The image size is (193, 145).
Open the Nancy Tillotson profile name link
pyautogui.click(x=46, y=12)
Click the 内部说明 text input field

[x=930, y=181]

══════════════════════════════

→ **How to complete this task**
Retype the entries exactly, including every line.

→ **Solution to this task**
The image size is (193, 145).
Open the Nancy Tillotson profile name link
pyautogui.click(x=46, y=12)
Click the 内部说明 text input field

[x=930, y=181]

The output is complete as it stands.